Questione di priorità

21.09.2015 21:50 di  Gabriele Chiocchio  Twitter:    vedi letture
Questione di priorità
Vocegiallorossa.it
© foto di Antonello Sammarco/Image Sport

“Allenatore o addestratore? Mi piace il campo, ma ci sono delle situazioni in cui bisogna essere anche psicologo. So cosa può significare, ma oggi la mia squadra ha fatto vedere di sapere quello che deve fare”. Parole di Eusebio Di Francesco, che per il terzo anno consecutivo ha fatto disputare al suo Sassuolo una partita più che positiva e ha bloccato i giallorossi sul piano del gioco prima che per quanto riguarda il risultato, che mai come nelle sfide all’Olimpico tra giallorossi e neroverdi è stato frutto di episodi e casualità, tra autogol fortunosi, giocate da campione e sviste arbitrali. E mai come nelle sfide all’Olimpico tra giallorossi e neroverdi è emersa la totale differenza di approccio al calcio di Garcia e Di Francesco: il tecnico francese già al suo primo anno di gestione ha puntato molte delle sue fiches sul lato psicologico, pungolando un gruppo incenerito da quanto vissuto nella precedente stagione e riuscendo a fargli tirare fuori ogni goccia di energia disponibile, mentre l’ex centrocampista giallorosso, considerato da sempre un allievo di Zdenek Zeman, ha ereditato dal boemo - oltre al modulo, il 4-3-3 - la mentalità di ricercare i punti attraverso il gioco e il lavoro settimanale: “Il mio segreto? Il lavoro, dare continuità ai movimenti in allenamento. I giocatori li memorizzano e la domenica viene facile”.

Entrambe le tipologie di lavoro (semplificando ovviamente il discorso) hanno difetti e benefici e non possono essere di certo una, due o tre partite a dover far preferire l’una all’altra, in contesti peraltro completamente diversi per ambiente, pressioni e obiettivi: è una questione di priorità e Garcia, che pure a Lille ha mostrato molto sul piano del gioco e delle idee, ha scelto di puntare ad avere una squadra più motivata che preparata tatticamente.
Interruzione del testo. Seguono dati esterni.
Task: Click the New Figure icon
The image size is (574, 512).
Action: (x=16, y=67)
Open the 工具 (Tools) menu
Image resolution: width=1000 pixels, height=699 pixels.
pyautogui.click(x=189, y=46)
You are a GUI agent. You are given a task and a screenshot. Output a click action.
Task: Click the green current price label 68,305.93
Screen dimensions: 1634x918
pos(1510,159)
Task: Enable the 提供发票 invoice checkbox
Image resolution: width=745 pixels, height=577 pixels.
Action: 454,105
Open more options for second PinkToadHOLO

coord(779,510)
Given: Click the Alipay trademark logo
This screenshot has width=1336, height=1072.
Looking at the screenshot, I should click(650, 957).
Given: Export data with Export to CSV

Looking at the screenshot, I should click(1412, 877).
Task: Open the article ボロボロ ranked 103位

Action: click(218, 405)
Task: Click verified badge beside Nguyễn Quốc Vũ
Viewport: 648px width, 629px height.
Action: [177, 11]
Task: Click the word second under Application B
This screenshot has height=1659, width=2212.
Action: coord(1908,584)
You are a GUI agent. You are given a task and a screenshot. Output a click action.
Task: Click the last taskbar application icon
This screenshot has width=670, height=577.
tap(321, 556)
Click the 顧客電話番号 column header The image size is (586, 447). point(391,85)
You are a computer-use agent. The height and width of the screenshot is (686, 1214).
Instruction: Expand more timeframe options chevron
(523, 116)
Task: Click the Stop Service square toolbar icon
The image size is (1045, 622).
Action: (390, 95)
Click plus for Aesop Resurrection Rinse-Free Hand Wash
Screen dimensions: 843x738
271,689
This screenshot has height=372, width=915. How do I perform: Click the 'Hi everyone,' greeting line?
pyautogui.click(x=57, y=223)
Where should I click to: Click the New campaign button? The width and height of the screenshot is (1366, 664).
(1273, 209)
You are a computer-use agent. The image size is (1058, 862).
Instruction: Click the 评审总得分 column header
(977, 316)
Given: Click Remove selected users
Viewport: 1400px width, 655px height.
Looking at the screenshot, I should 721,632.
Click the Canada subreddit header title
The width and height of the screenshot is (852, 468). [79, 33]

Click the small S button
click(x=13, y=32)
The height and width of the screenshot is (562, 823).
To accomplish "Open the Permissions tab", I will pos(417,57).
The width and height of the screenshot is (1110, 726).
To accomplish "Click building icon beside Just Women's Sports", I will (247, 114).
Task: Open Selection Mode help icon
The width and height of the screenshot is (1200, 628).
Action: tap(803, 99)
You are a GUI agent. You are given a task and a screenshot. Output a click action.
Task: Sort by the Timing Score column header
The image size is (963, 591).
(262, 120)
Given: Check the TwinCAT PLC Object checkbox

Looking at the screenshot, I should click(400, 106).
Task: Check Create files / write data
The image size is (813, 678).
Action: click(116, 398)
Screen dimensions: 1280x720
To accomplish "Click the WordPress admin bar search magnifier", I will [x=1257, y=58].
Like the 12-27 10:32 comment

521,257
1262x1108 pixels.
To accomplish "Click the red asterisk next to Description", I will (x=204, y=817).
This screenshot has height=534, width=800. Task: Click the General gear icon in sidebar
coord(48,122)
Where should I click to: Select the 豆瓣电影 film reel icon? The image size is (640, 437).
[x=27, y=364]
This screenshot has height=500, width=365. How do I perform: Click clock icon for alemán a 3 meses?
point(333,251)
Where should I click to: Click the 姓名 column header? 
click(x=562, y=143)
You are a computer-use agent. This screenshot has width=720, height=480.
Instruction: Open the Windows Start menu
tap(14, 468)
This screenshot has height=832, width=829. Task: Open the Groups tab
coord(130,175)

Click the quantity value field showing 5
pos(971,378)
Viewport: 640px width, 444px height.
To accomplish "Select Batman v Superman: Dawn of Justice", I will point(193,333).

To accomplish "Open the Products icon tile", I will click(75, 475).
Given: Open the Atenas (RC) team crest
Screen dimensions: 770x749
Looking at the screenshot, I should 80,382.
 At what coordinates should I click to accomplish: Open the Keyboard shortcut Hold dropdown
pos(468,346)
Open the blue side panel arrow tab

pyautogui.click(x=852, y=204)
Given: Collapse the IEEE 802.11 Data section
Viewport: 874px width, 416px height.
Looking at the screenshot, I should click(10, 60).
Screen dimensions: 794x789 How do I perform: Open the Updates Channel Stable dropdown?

Un gioco semplice e poco approfondito può essere comunque sufficiente se a praticarlo sono grandi giocatori - come quelli che la Roma ha, vedasi il gol del 2-2 di Salah - e a patto che i giocatori stessi siano sempre pronti, tirati a lucido e sul pezzo. Il doppio impegno e dunque la necessità di effettuare delle rotazioni ha però già dalla scorsa annata messo a nudo difficoltà prima di tutto nella gestione delle risorse, con un turnover più motivazionale che tecnico che spesso ha finito per proporre soluzioni discutibili come due giocatori inclini ad accentrarsi quando serviva ampiezza (a Verona), tre giocatori poco abituati a fare anche la fase difensiva quando serviva equilibrio (a Frosinone) e due difensori a disagio a giocare sul proprio piede debole contemporaneamente (contro il Sassuolo). La mancanza di un piano di gioco applicabile a prescindere dagli interpreti non ha dunque permesso a Garcia di avere un appiglio nel momento in cui la semplice somma delle parti, per un motivo o per l’altro, non è stata sufficiente per vincere le partite.

È difficile, pur con una stagione ancora all’alba, cambiare approccio e quanto fatto da Garcia ha comunque portato ad avere una squadra che nei momenti di buio e a un passo dal baratro ha saputo ritirarsi su da sola senza bisogno di scosse, un gruppo di giocatori coeso e pronto a mettere tutto quello che ha per andare oltre gli ostacoli; tuttavia, la svolta necessaria per passare dal difendere un obiettivo minimo ad attaccarne uno massimo e per dare un seguito a dei presupposti adatti per puntare in alto risiede nell’aumentare la potenza di fuoco, nell’avere più strumenti necessari ad alzare l’asticella e superarla senza farla cadere. Tradotto: o si trova la formula perfetta per mettere in campo ogni tre giorni, con le variabili legate a infortuni e squalifiche, una squadra sempre pronta, in forma e con giocatori adatti da soli, con le loro caratteristiche, a contrastare all’avversario di turno, semplicemente da preparare mentalmente di volta in volta, o si rende necessario lavorare maggiormente sul campo, cercando nel gioco sicurezze che possano fare da toppa a mancati incastri di formazione e accettando il rischio di non trovarle semplicemente dentro di sé. Garcia sembra aver fatto la sua scelta e aver stabilito le sue priorità, ma chissà che essere un po’ più Di Francesco non possa cambiare le cose.